TASK TO CARRY OUT: State the number of lines with "will" in the listing, leaving out everything else.
#####
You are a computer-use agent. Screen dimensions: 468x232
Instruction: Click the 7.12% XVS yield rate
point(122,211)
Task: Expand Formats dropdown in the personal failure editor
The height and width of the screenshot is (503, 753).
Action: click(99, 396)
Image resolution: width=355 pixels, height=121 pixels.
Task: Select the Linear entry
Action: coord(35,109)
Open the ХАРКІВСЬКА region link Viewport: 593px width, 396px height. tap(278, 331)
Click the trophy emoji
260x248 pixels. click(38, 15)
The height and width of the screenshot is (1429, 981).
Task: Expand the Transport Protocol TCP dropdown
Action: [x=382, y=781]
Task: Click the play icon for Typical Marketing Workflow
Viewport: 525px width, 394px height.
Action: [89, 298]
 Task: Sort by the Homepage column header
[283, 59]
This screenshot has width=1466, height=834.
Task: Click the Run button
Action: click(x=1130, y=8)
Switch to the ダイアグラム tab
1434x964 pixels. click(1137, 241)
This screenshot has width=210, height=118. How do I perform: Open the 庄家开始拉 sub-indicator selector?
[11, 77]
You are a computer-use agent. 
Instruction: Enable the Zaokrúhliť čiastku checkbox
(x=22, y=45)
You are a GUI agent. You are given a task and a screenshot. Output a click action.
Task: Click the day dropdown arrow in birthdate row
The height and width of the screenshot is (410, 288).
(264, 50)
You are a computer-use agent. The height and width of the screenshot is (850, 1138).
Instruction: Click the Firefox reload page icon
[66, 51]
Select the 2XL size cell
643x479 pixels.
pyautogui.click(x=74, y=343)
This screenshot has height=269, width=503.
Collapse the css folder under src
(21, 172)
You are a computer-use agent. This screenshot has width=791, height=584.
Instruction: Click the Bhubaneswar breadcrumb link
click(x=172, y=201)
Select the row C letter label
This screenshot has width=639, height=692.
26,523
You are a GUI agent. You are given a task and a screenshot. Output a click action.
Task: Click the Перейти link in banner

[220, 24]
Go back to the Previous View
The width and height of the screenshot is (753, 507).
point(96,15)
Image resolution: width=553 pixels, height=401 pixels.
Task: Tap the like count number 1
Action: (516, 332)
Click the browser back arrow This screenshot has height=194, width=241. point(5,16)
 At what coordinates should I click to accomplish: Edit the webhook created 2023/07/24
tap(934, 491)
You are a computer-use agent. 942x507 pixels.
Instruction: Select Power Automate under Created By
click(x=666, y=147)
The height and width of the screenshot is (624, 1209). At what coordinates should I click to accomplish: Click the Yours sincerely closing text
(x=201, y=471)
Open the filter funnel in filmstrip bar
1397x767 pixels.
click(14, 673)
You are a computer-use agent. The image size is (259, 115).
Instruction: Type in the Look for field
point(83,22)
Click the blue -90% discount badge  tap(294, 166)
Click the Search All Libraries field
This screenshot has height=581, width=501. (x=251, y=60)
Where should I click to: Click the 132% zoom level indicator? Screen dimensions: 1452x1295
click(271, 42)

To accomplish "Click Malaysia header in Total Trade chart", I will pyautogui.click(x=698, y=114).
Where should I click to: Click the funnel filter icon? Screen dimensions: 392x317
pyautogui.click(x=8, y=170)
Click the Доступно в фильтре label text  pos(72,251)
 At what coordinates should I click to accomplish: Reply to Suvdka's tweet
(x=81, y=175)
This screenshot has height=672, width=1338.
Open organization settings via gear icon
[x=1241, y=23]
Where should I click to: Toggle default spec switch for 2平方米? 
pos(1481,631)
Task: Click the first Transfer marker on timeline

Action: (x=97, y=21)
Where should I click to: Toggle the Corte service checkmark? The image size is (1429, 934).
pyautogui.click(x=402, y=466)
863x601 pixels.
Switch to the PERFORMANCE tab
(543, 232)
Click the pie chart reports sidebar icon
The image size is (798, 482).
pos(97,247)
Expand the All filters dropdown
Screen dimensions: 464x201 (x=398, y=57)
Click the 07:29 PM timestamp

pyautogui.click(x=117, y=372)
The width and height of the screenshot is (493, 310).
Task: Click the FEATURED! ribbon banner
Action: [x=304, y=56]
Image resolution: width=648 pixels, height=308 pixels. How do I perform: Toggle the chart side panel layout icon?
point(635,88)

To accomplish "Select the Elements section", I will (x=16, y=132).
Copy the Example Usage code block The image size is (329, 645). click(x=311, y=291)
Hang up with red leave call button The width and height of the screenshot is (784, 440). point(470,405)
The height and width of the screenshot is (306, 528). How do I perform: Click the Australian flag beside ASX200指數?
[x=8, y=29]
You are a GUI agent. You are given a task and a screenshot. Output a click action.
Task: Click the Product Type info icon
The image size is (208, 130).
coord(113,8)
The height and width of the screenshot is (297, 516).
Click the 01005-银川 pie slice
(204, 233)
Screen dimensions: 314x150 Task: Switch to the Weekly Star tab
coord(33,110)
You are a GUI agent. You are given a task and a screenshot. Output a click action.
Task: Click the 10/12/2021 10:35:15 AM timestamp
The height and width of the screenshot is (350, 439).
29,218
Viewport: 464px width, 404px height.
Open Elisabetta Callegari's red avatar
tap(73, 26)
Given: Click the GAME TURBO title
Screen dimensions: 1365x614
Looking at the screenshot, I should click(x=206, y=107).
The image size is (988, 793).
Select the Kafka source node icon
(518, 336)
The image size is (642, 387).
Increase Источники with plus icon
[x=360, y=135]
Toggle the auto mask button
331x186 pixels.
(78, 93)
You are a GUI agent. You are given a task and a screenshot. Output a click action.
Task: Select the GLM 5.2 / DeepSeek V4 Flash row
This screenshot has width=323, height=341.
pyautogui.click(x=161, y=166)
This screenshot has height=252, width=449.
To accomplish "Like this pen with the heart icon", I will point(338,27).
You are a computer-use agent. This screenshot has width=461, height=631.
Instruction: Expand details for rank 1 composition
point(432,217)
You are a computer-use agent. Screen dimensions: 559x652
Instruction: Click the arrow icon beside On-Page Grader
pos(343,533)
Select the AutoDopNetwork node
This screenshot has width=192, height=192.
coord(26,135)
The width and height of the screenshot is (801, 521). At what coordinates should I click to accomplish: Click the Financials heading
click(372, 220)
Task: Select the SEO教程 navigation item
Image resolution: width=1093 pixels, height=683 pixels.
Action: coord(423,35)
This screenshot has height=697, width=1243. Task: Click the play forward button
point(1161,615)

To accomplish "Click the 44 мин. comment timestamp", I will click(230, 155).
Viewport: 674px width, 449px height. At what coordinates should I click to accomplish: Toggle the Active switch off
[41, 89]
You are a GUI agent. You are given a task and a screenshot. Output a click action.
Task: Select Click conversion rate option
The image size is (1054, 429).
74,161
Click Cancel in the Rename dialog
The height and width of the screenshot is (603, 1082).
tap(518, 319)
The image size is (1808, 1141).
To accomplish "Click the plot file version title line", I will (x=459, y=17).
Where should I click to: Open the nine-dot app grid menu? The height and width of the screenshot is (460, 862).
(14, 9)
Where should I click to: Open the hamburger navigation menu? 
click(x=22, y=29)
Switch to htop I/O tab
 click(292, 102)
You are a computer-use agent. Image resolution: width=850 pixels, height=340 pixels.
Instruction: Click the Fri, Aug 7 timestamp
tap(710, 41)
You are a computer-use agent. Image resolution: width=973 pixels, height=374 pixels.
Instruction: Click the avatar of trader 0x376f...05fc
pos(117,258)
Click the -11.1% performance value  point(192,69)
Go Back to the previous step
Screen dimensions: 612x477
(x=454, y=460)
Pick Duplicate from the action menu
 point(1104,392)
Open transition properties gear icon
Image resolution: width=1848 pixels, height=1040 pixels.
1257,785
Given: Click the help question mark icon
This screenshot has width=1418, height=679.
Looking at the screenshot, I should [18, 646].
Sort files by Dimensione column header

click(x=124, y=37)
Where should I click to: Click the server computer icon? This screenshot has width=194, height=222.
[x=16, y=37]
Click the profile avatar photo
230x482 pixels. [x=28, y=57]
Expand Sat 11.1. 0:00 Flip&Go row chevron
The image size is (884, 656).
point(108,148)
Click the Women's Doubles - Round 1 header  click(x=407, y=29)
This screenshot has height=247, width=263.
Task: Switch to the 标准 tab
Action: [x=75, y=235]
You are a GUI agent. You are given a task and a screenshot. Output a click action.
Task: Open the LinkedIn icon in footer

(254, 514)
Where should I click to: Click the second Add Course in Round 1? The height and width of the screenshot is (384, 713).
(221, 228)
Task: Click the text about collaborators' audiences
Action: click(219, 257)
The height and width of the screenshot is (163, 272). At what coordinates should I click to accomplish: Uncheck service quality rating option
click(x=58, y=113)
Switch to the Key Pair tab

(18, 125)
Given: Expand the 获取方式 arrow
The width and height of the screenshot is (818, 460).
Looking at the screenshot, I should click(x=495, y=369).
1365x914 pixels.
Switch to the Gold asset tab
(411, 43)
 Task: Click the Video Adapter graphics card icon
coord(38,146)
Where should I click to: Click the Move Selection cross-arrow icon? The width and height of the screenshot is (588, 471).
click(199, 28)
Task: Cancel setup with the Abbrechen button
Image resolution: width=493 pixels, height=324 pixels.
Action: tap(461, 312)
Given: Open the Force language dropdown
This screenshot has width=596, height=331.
#####
TASK OUTPUT: 5